Notable Native: Patricia Hill
September 8, 2014
Few police officers can say that they have taught in Chicago Public Schools, served as a bodyguard for the late Mayor Harold Washington and led the African American Police League. Those are just a few highlights of Patricia Hill’s extensive career.
Hill, a retired police officer, served in the Chicago Police Department for 21 years and served as the former executive director of the African American Police League, an organization of civilians and officers who call for better policing in the black community, before becoming a justice studies professor at Northeastern Illinois University.
The Chronicle spoke with Hill about the difficulties of being an activist and an officer, why she went into law enforcement and the trying relationship between police and the African-American community.

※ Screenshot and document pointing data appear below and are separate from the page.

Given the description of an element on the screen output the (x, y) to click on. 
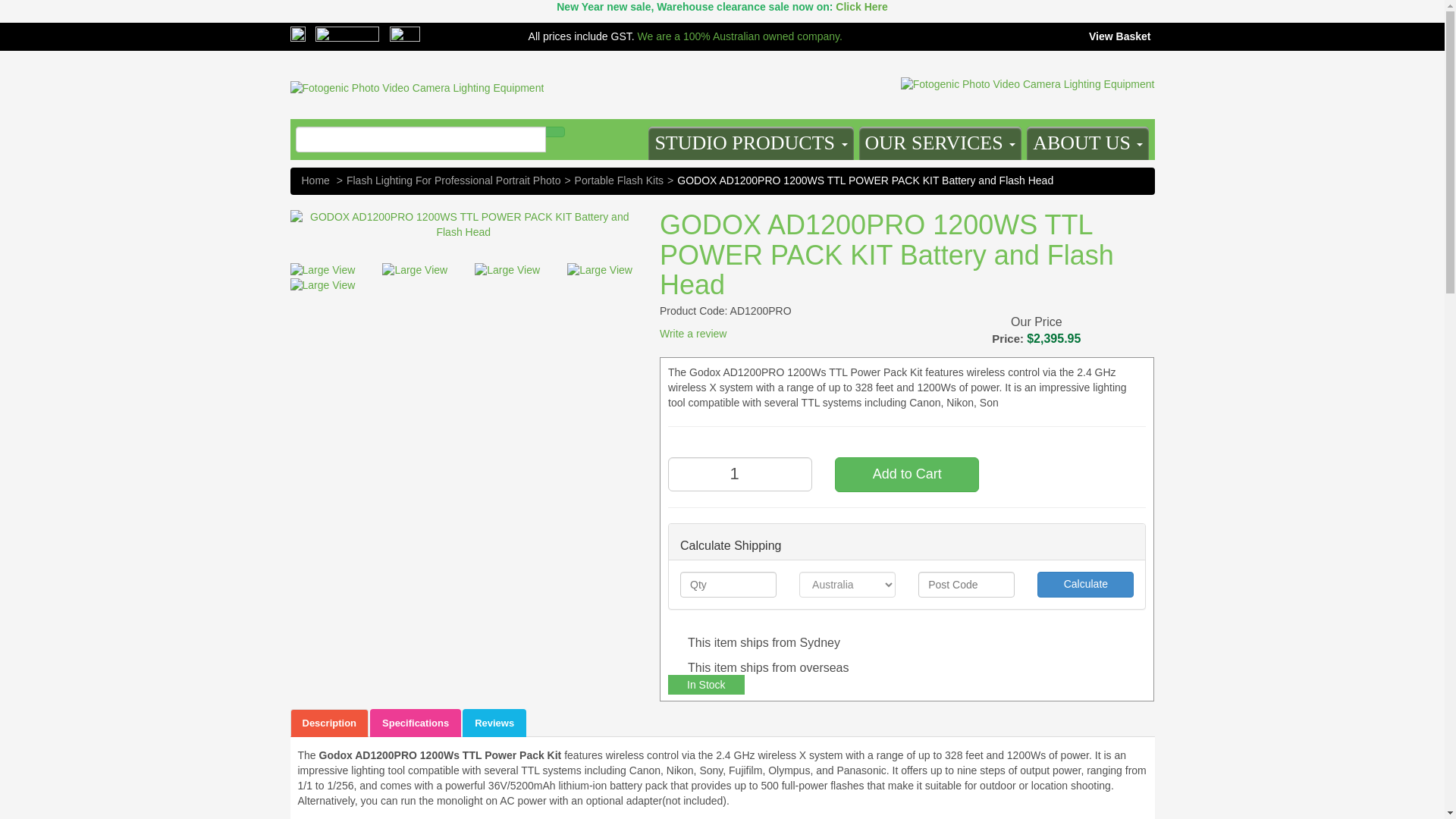
Calculate (1085, 584)
Large View (416, 270)
Fotogenic Photo Video Camera Lighting Equipment (416, 80)
Click Here (860, 6)
View Basket (1117, 36)
Large View (509, 270)
STUDIO PRODUCTS (750, 142)
Search (554, 131)
Add to Cart (906, 474)
Large View (602, 270)
Given the description of an element on the screen output the (x, y) to click on. 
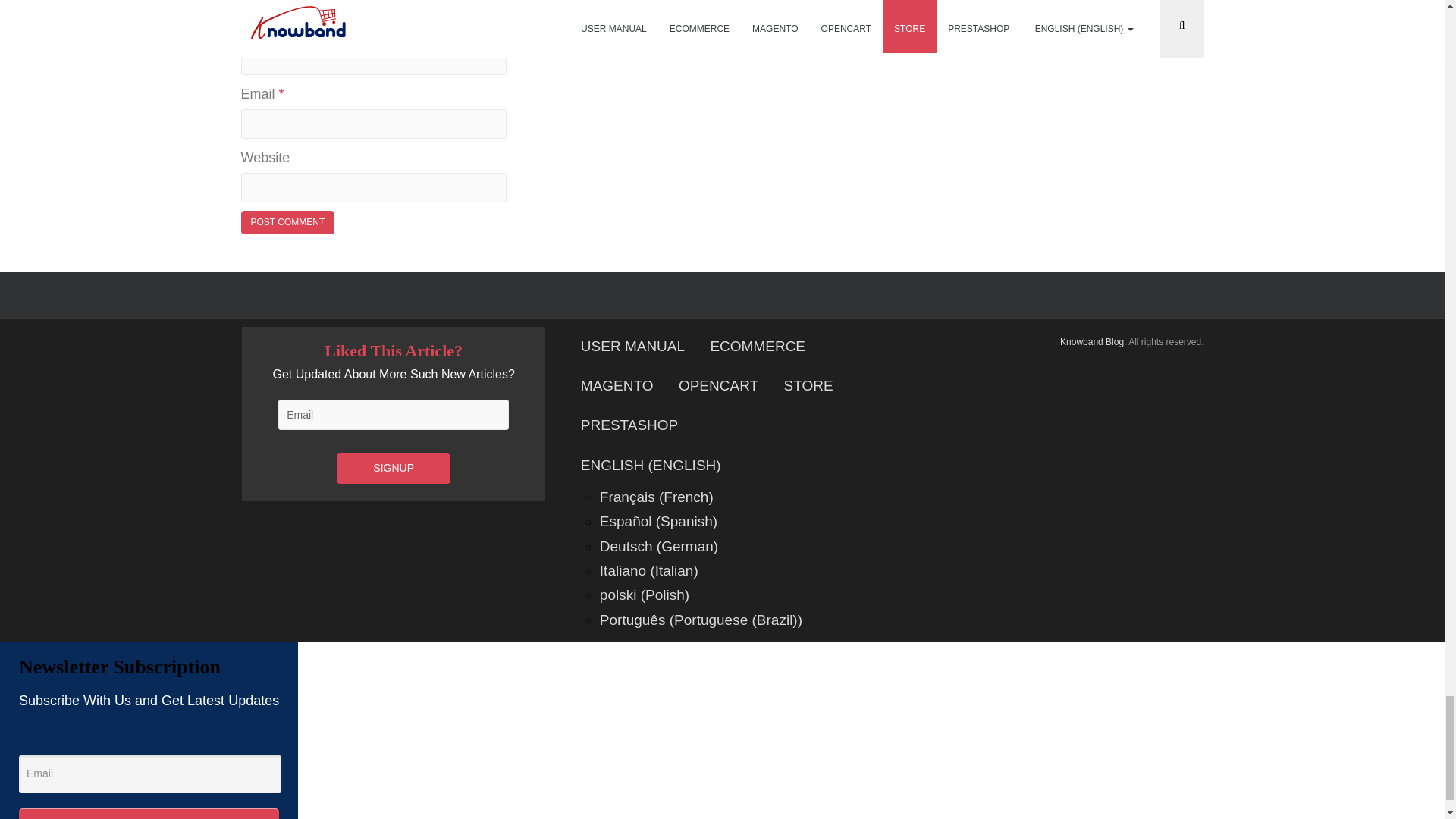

THE CHRONICLE: Why did the AAPL disband last year?
PATRICIA HILL: The league is member-based. [Police officers] did not express that they saw the need for an advocacy organization such as a league. But it’s set up in such a way [that] if time changes and they begin to realize it is necessary, it can be reestablished. It’s not difficult, but the whole point of attempting to maintain a small board and deal with the financial requirements of an organization. If the need reemerges, we’ll see. But for now, it was too much to try to maintain the organization with the lack of membership.
What made you want to become a police officer?
I’m a product and a student of the ’60s. So at an impressionable age, around 1966, when the country was on fire, I was 15 years old and that touched me. When the assassination of Dr. Martin Luther King Jr. occurred, we really saw the police not empathizing [and] not understanding why black people were acting out. I knew that I wanted to be a part of something that would protect our community.
Why did you stop teaching in Chicago Public Schools?
When I was teaching school, I realized [policing] was something I wanted to do. The school I was teaching at in Chicago was violent. I lost a lot of students. The gangs were very prominent. The teachers did not get the respect that I thought they should get. We were then working to elect our [Harold Washington], the African-American mayor in Chicago. I got involved in that campaign and I made the decision again to be a police officer and that I want to work for him.
What difficulties did you face as an officer and an activist?
I taught school and I’m very political. I was always out here being an advocate on behalf of black people, human rights and all of that. I didn’t have the typical career because my career was browsing around in politics, fighting for police officers, getting suspended, attempting to be fired three times. Not for force, not for drinking, not for any of those things, but for resisting the status quo on the police department. So I really didn’t think I would survive long enough on the department to retire. I would not have been able to do all the stuff I did if my community did not come and support me.
What are your thoughts on what is happening in Ferguson, Missouri?
The militarization of police is not going to impact the black community more than it already does. We’re already at the bottom of the ladder. We already can be arrested for being black. We already get shot on the spot just for being black. They’ve already been violent against [the African-American community]. That’s what the police have always done. We have to stop acting like this is new.
Why did you choose to patrol in your own community?
When you have an institution that’s based on data, data-driven, I defied all of that. Everything cannot be measured on paper. From 1995 pretty much until I retired, I lived on my beat. They hated it. I was a police officer 24 hours a day. I mostly interacted with the young people. I lived for community policing. That’s the way it’s supposed to be.